[Data extracted from a collection]
==============================

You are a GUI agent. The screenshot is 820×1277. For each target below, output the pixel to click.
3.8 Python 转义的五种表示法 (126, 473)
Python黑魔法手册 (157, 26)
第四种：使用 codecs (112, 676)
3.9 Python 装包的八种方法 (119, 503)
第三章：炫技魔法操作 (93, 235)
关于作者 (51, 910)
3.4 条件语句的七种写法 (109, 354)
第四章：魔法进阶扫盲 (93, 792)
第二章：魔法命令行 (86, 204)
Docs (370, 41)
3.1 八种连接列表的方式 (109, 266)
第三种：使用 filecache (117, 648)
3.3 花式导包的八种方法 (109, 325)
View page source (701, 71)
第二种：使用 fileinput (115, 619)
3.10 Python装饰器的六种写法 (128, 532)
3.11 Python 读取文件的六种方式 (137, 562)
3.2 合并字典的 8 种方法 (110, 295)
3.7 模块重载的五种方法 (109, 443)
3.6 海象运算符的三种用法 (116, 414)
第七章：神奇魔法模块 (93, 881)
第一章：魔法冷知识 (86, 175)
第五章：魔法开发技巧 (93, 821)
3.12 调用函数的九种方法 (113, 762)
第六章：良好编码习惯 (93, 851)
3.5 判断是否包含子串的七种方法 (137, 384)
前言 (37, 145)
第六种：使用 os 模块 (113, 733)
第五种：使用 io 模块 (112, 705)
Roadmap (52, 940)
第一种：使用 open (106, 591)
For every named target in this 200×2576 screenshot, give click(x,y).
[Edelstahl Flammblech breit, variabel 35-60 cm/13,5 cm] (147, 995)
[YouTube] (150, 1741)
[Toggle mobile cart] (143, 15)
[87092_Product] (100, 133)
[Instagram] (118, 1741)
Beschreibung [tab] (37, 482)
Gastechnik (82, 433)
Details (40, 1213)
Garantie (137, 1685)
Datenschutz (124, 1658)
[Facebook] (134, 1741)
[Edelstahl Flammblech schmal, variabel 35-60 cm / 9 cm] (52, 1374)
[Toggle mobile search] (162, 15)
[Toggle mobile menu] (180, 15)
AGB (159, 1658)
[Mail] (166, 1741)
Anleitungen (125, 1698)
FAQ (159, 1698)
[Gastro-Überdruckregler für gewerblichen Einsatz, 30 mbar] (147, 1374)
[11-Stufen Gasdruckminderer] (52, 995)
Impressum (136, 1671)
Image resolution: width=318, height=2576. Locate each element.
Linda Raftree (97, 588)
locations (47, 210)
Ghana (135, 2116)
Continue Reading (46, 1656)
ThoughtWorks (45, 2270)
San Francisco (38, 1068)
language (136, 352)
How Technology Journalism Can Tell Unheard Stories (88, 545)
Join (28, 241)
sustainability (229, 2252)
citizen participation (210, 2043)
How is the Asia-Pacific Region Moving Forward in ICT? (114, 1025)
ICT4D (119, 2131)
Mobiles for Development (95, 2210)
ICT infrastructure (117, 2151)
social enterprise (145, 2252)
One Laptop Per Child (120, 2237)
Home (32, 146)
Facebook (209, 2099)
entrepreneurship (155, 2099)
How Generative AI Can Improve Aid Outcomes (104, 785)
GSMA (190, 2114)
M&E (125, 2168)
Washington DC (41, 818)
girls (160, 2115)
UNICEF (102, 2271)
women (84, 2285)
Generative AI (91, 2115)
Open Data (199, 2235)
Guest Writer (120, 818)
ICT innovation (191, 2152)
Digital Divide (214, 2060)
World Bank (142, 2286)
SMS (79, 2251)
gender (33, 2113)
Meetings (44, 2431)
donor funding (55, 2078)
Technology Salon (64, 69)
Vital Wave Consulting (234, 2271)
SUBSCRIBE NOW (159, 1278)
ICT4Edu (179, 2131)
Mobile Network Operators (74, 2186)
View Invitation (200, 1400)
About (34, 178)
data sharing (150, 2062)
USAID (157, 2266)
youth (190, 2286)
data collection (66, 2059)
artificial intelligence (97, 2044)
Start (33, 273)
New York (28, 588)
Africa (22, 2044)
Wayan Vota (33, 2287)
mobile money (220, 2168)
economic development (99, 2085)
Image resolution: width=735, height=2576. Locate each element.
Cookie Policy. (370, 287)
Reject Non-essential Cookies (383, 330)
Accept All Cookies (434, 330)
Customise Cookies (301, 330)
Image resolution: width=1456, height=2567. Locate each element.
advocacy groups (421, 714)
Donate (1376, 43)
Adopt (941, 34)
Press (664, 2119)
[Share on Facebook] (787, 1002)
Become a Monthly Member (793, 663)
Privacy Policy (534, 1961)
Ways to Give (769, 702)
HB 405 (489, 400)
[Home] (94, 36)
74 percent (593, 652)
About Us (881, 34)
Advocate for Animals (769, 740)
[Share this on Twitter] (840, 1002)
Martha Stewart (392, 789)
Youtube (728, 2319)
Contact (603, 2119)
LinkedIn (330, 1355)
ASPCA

==============================

- What you should do:
Line by line, reproduce the data exactly.

- Exercise output:
You are a GUI agent. The screenshot is 820×1277. For each target below, output the pixel to click.
3.8 Python 转义的五种表示法 (126, 473)
Python黑魔法手册 (157, 26)
第四种：使用 codecs (112, 676)
3.9 Python 装包的八种方法 (119, 503)
第三章：炫技魔法操作 (93, 235)
关于作者 (51, 910)
3.4 条件语句的七种写法 (109, 354)
第四章：魔法进阶扫盲 (93, 792)
第二章：魔法命令行 (86, 204)
Docs (370, 41)
3.1 八种连接列表的方式 (109, 266)
第三种：使用 filecache (117, 648)
3.3 花式导包的八种方法 (109, 325)
View page source (701, 71)
第二种：使用 fileinput (115, 619)
3.10 Python装饰器的六种写法 (128, 532)
3.11 Python 读取文件的六种方式 (137, 562)
3.2 合并字典的 8 种方法 (110, 295)
3.7 模块重载的五种方法 (109, 443)
3.6 海象运算符的三种用法 (116, 414)
第七章：神奇魔法模块 (93, 881)
第一章：魔法冷知识 (86, 175)
第五章：魔法开发技巧 (93, 821)
3.12 调用函数的九种方法 (113, 762)
第六章：良好编码习惯 (93, 851)
3.5 判断是否包含子串的七种方法 (137, 384)
前言 (37, 145)
第六种：使用 os 模块 (113, 733)
第五种：使用 io 模块 (112, 705)
Roadmap (52, 940)
第一种：使用 open (106, 591)
For every named target in this 200×2576 screenshot, give click(x,y).
[Edelstahl Flammblech breit, variabel 35-60 cm/13,5 cm] (147, 995)
[YouTube] (150, 1741)
[Toggle mobile cart] (143, 15)
[87092_Product] (100, 133)
[Instagram] (118, 1741)
Beschreibung [tab] (37, 482)
Gastechnik (82, 433)
Details (40, 1213)
Garantie (137, 1685)
Datenschutz (124, 1658)
[Facebook] (134, 1741)
[Edelstahl Flammblech schmal, variabel 35-60 cm / 9 cm] (52, 1374)
[Toggle mobile search] (162, 15)
[Toggle mobile menu] (180, 15)
AGB (159, 1658)
[Mail] (166, 1741)
Anleitungen (125, 1698)
FAQ (159, 1698)
[Gastro-Überdruckregler für gewerblichen Einsatz, 30 mbar] (147, 1374)
[11-Stufen Gasdruckminderer] (52, 995)
Impressum (136, 1671)
Image resolution: width=318, height=2576. Locate each element.
Linda Raftree (97, 588)
locations (47, 210)
Ghana (135, 2116)
Continue Reading (46, 1656)
ThoughtWorks (45, 2270)
San Francisco (38, 1068)
language (136, 352)
How Technology Journalism Can Tell Unheard Stories (88, 545)
Join (28, 241)
sustainability (229, 2252)
citizen participation (210, 2043)
How is the Asia-Pacific Region Moving Forward in ICT? (114, 1025)
ICT4D (119, 2131)
Mobiles for Development (95, 2210)
ICT infrastructure (117, 2151)
social enterprise (145, 2252)
One Laptop Per Child (120, 2237)
Home (32, 146)
Facebook (209, 2099)
entrepreneurship (155, 2099)
How Generative AI Can Improve Aid Outcomes (104, 785)
GSMA (190, 2114)
M&E (125, 2168)
Washington DC (41, 818)
girls (160, 2115)
UNICEF (102, 2271)
women (84, 2285)
Generative AI (91, 2115)
Open Data (199, 2235)
Guest Writer (120, 818)
ICT innovation (191, 2152)
Digital Divide (214, 2060)
World Bank (142, 2286)
SMS (79, 2251)
gender (33, 2113)
Meetings (44, 2431)
donor funding (55, 2078)
Technology Salon (64, 69)
Vital Wave Consulting (234, 2271)
SUBSCRIBE NOW (159, 1278)
ICT4Edu (179, 2131)
Mobile Network Operators (74, 2186)
View Invitation (200, 1400)
About (34, 178)
data sharing (150, 2062)
USAID (157, 2266)
youth (190, 2286)
data collection (66, 2059)
artificial intelligence (97, 2044)
Start (33, 273)
New York (28, 588)
Africa (22, 2044)
Wayan Vota (33, 2287)
mobile money (220, 2168)
economic development (99, 2085)
Image resolution: width=735, height=2576. Locate each element.
Cookie Policy. (370, 287)
Reject Non-essential Cookies (383, 330)
Accept All Cookies (434, 330)
Customise Cookies (301, 330)
Image resolution: width=1456, height=2567. Locate each element.
advocacy groups (421, 714)
Donate (1376, 43)
Adopt (941, 34)
Press (664, 2119)
[Share on Facebook] (787, 1002)
Become a Monthly Member (793, 663)
Privacy Policy (534, 1961)
Ways to Give (769, 702)
HB 405 (489, 400)
[Home] (94, 36)
74 percent (593, 652)
About Us (881, 34)
Advocate for Animals (769, 740)
[Share this on Twitter] (840, 1002)
Martha Stewart (392, 789)
Youtube (728, 2319)
Contact (603, 2119)
LinkedIn (330, 1355)
ASPCA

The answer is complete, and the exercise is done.